This is the PyTorch implementation of paper: Incremental Transformer with Deliberation Decoder for Document Grounded Conversations. Zekang Li, Cheng Niu, Fandong Meng, Yang Feng, Qian Li, Jie Zhou. ACL 2019.
This code has been written based on OpenNMT-py. If you use any source code included in this repo in your work, please cite the following paper.
@inproceedings{zekangli2018incremental,
author = {Zekang Li, Cheng Niu, Fandong Meng, Yang Feng, Qian Li, Jie Zhou},
booktitle = {Proceedings of the 57th Annual Meeting of the Association for Computational Linguistics},
title = {Incremental Transformer with Deliberation Decoder for Document Grounded Conversations},
year = {2019}
}
and
@inproceedings{opennmt,
author = {Guillaume Klein and
Yoon Kim and
Yuntian Deng and
Jean Senellart and
Alexander M. Rush},
title = {Open{NMT}: Open-Source Toolkit for Neural Machine Translation},
booktitle = {Proc. ACL},
year = {2017},
url = {https://doi.org/10.18653/v1/P17-4012},
doi = {10.18653/v1/P17-4012}
}
Document Grounded Conversations is a task to generate dialogue responses when chatting about the content of a given document.
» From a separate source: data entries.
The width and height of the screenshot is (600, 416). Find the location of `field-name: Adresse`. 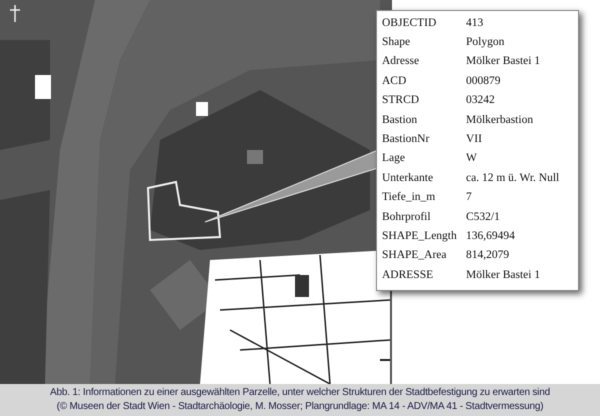

field-name: Adresse is located at coordinates (401, 62).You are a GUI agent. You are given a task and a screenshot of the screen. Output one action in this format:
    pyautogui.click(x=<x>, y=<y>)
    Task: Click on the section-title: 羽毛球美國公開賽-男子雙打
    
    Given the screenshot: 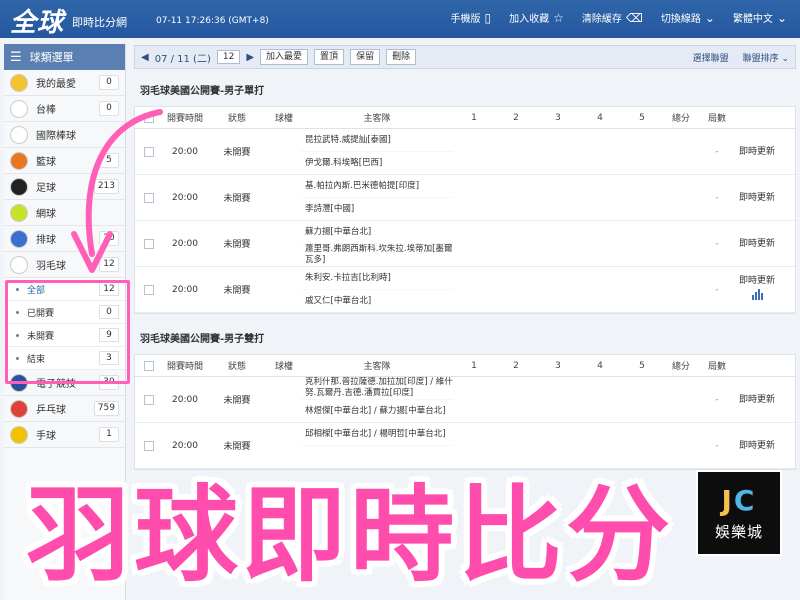 What is the action you would take?
    pyautogui.click(x=202, y=340)
     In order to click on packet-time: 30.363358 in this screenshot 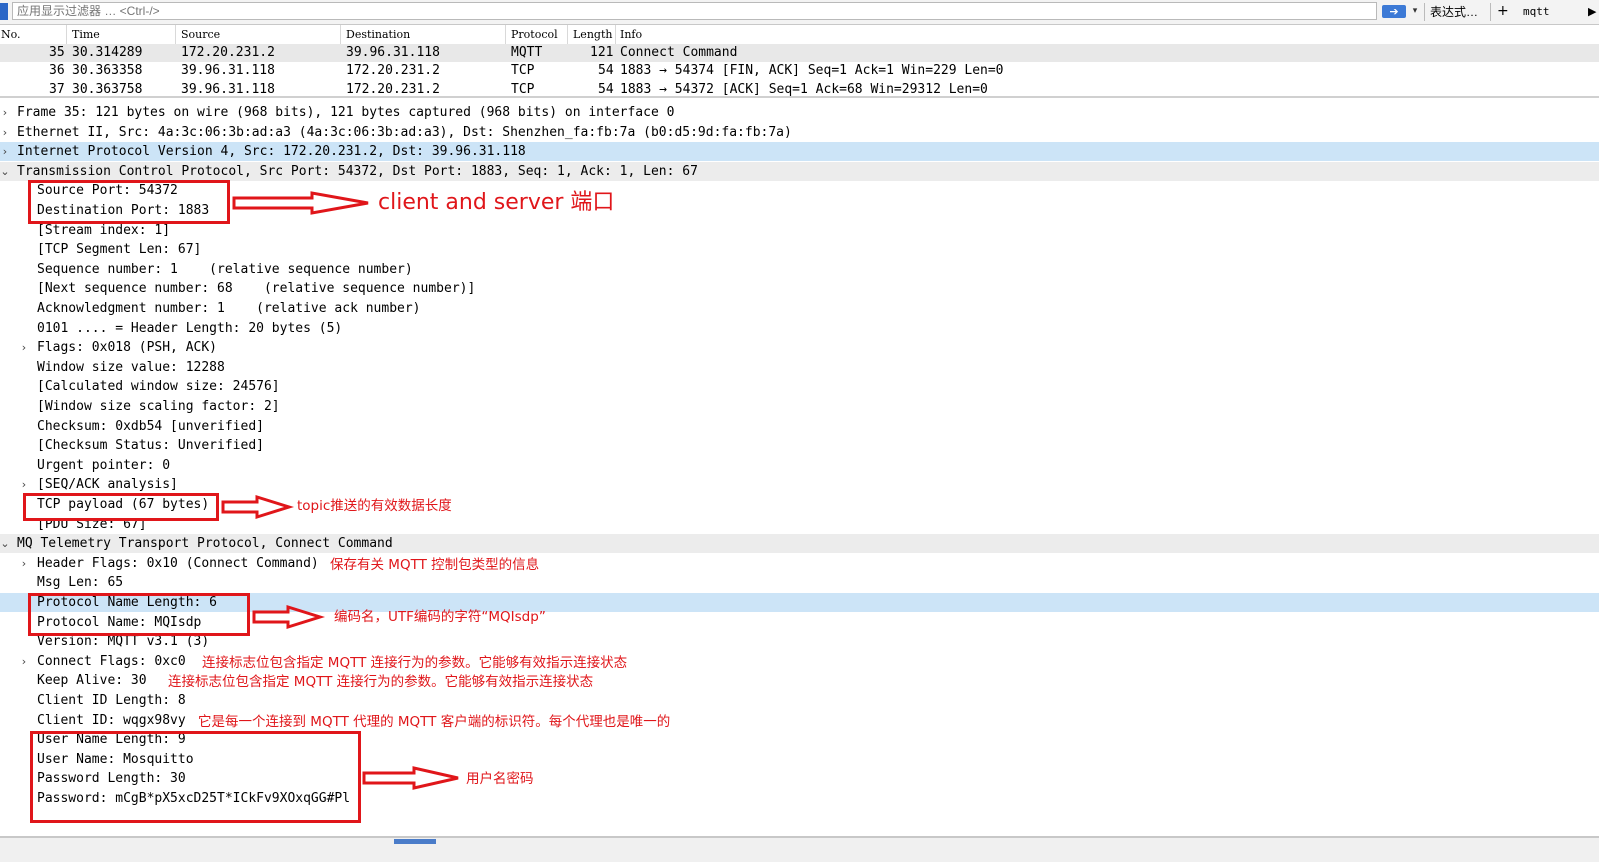, I will do `click(108, 70)`.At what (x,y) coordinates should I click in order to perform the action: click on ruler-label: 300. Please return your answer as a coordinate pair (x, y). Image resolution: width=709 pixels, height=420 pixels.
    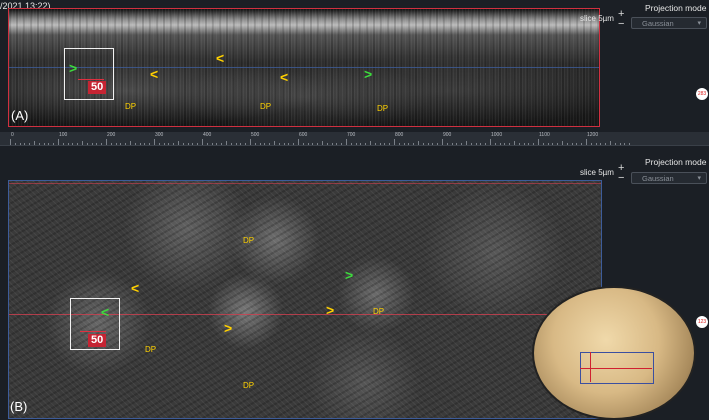
    Looking at the image, I should click on (160, 135).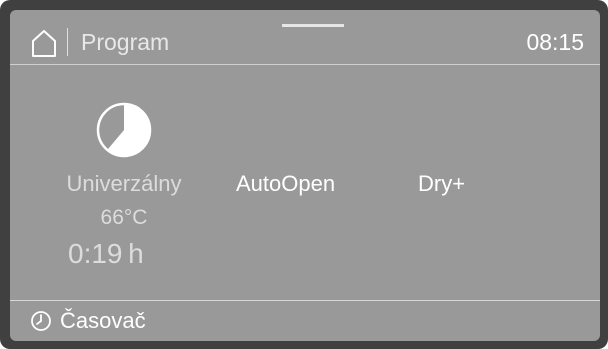 The height and width of the screenshot is (349, 608). I want to click on program-button, so click(124, 130).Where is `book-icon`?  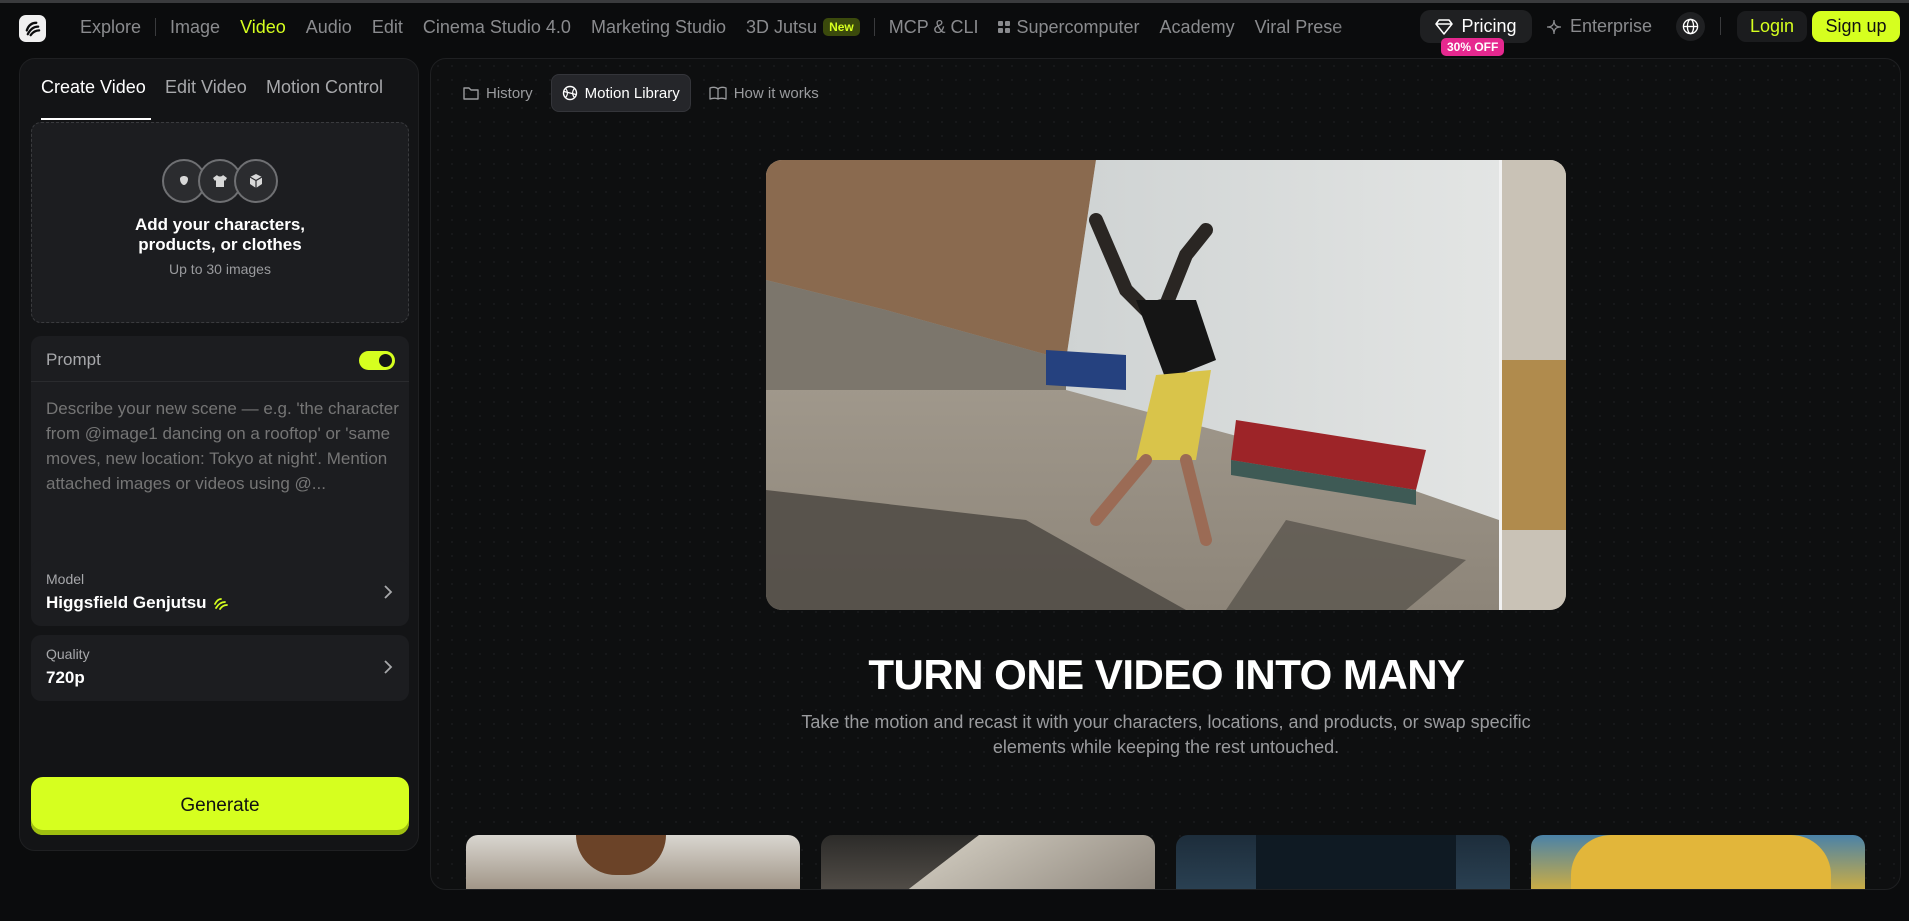 book-icon is located at coordinates (718, 93).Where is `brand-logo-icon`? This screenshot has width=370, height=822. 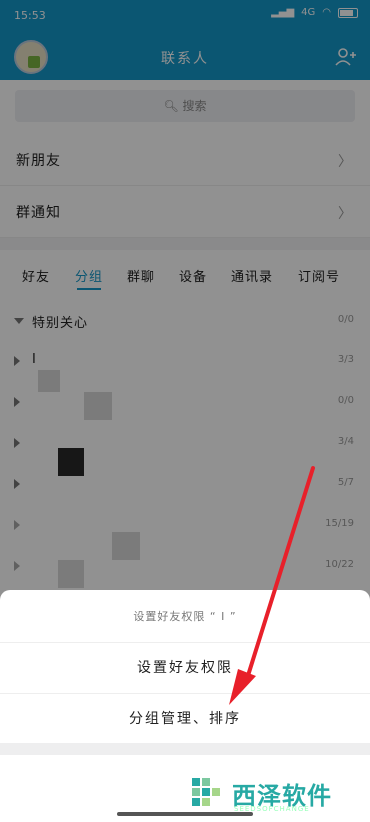
brand-logo-icon is located at coordinates (206, 792).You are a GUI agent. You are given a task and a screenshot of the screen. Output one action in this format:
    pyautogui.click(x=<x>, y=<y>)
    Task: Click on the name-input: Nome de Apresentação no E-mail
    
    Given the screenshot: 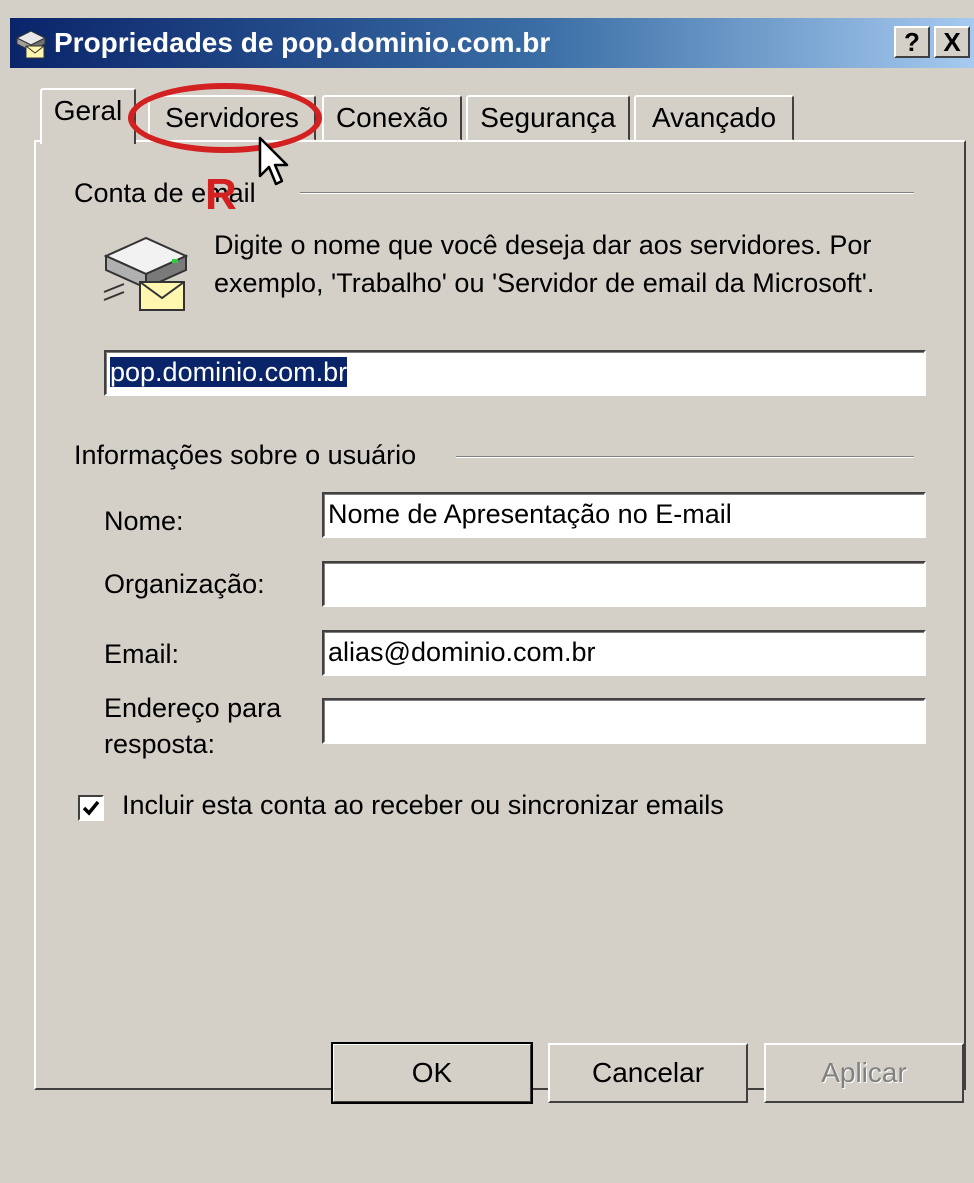 What is the action you would take?
    pyautogui.click(x=624, y=515)
     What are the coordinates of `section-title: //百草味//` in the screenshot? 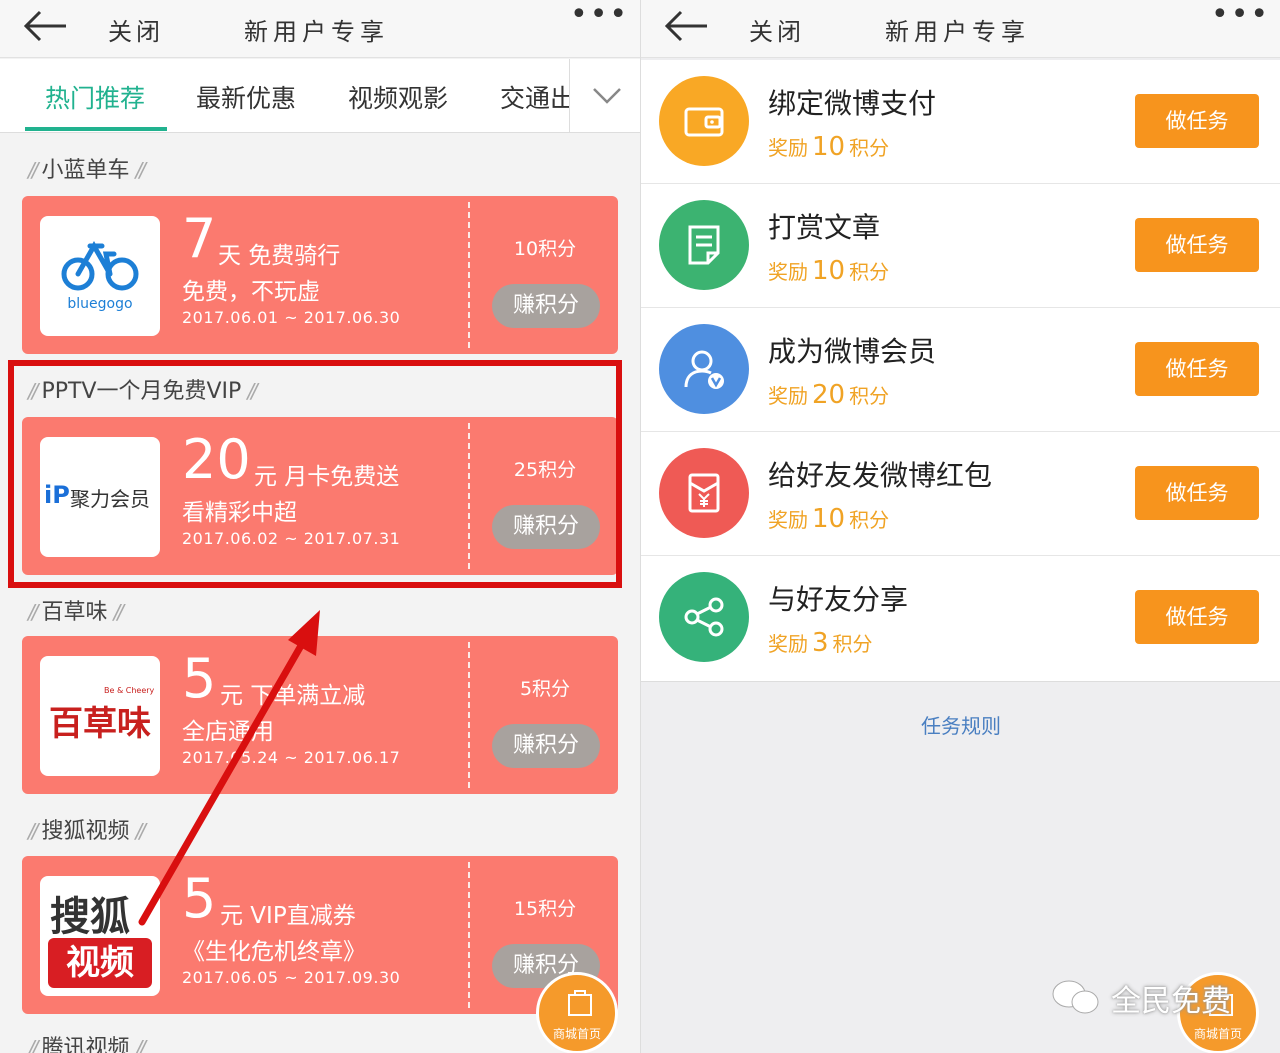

Obviously, document knowledge plays a critical role in Document Grounded Conversations, while existing dialogue models do not exploit this kind of knowledge effectively enough. In this paper, we propose a novel Transformer-based architecture for multi-turn document grounded conversations. In particular, we devise an Incremental Transformer to encode multi-turn utterances along with knowledge in related documents. Motivated by the human cognitive process, we design a two-pass decoder (Deliberation Decoder) to improve context coherence and knowledge correctness. Our empirical study on a real-world Document Grounded Dataset proves that responses generated by our model significantly outperform competitive baselines on both context coherence and knowledge relevance.
We use the dataset proposed in A Dataset for Document Grounded Conversations. As there is a little overlap between training set and testing set in the original dataset, we remove the duplicates and format the data for our model. Please download the processed data here.
pip install -r requirements.txt
Preprocess
python preprocess.py \
--train_src data/src-train-tokenized.txt \
--valid_src data/src-valid-tokenized.txt \
--train_knl data/knl-train-tokenized.txt \
--valid_knl data/knl-valid-tokenized.txt \
--train_tgt data/tgt-train-tokenized.txt \
--valid_tgt data/tgt-valid-tokenized.txt \
--save_data data/cmu_movie \
-dynamic_dict \
-share_vocab \
-src_seq_length_trunc 50 \
-tgt_seq_length_trunc 50 \
-knl_seq_length_trunc 200 \
-src_seq_length 150 \
-knl_seq_length 800
Train
python train.py -config config/config-transformer-base-1GPU.yml
Generate
python translate.py \
--src data/src-test-tokenized.txt \
--tgt data/tgt-test-tokenized.txt \
--knl data/knl-test-tokenized.txt \
--model models/base_model_step_20000.pt \
--output pred.txt \
-replace_unk \
-report_bleu \
-dynamic_dict \
-gpu 1 \
-batch_size 32
We add knowledge input support into OpenNMT-py. For more usage, please refer to OpenNMT-py.